After a gruelling 12-hour day of shooting a dozen stars for the annual Sowetan LIVE Mzansi's Sexiest calendar, she was
photographed last when everyone's energy had dropped. But, dressed in a tangerine, barely-there swimsuit, the then 21-year-old ingenue brought everyone back to life.
Phongolo will in May depart the role that made her a household name on Generations: The Legacy as Namhla Diale - the troubled daughter of ex-convict Lucy
Diale [Manaka Ranaka].
We have a quick chat over the telephone, in-between shooting her final scenes with the SABC1 soapie, reminiscing about her four-year journey with the show.
In comparison to the fresh-faced starlet I first encountered in 2015, the 24-year-old actress is less spiky and slightly more mature. "I've grown so much on the show, not only as an actress, but as a woman.
"Letoya [Makhene] and I were joking the other day that they raised me. That's very much true," she says. "It was time. Namhla had been there for a while and she had almost done everything. I think I've done my part; it's time to grow more and stop being viewed as a kid on a soapie.
"The show taught me that in a professional setting you need to be aware of your surroundings. As you grow up you start seeing that not everyone embraces growth of the next person. You have to know what's in your contract, knowing how you deserve to be treated and in knowing how you should treat others."
Throughout her tenure on the show, Phongolo's character has done it all and gotten into a lot of trouble. Who can forget when her big and luscious booty steamed up the internet when she went half-naked in one memorable and scorching scene.
For Phongolo, her favourite storyline has been somewhere between entertaining and educational.
She says the controversial storyline where her teenage character was involved in a romantic relationship with her high school teacher Mr Sokhulu [Batsile
Ramasodi] was impactful.
"That storyline highlighted the vulnerabilities that young people go through. I think I'm going to miss the fact that Namhla was challenged and in return that challenged me.
"I have never felt settled with my acting on the show because I've always felt like there is more I could do. It created a hunger that I appreciated," she says.
Phongolo is not wasting any time getting back into the game. She has already booked her next acting gig.
"There is something that I'm going to be working on and I'm so happy that I'm going to be challenging myself and people are going to be seeing me in a different light. I can't mention it for now."
She will continue to pursue her new-found career as a music DJ under the moniker Thuli P. She adds that she is open to having a career as a radio DJ.

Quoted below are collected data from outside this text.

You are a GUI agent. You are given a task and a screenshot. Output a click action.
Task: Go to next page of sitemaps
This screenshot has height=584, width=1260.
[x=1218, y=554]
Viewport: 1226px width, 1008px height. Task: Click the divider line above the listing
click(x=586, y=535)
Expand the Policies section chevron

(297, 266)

"What I love about the music
industry, as opposed to the acting world, is that the acting industry almost has a slow growth to it.
"Financially, with music I have seen so much progress . I mean I did DJing and in the first two months I could not believe where I was [financially]. It was so much easier to invest in things like property."

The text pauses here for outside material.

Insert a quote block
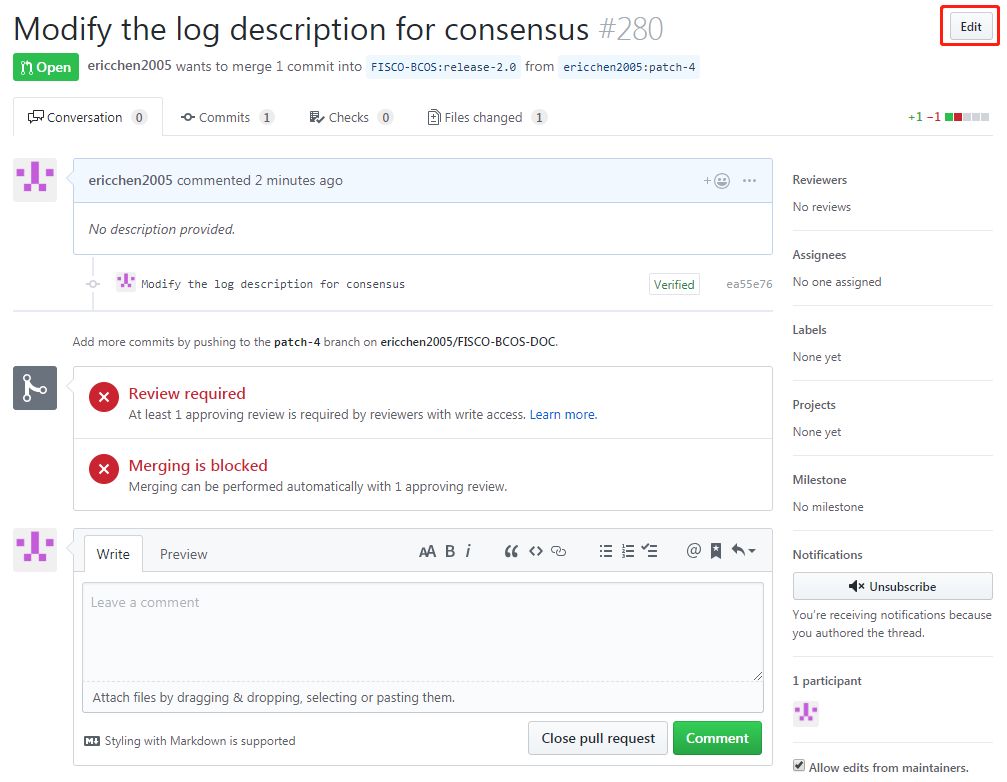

The Soweto-born beauty never had any formal acting training, but holds a bachelor's degree in strategic marketing communications from the University of
Before fame on Generations: The Legacy, she was a TV presenter on kids' show Craz-e. She also had a short acting stint on local drama series Tshisa.
She is the eldest of three kids. "I always call them [her siblings] my babies. I'm 13 years older than my baby brother and 19 years older than my baby sister. I love them so much.
"The suburb life for me came late. Growing up in Soweto taught me so much stuff . You get to relate to different backgrounds, and that can come in handy with acting."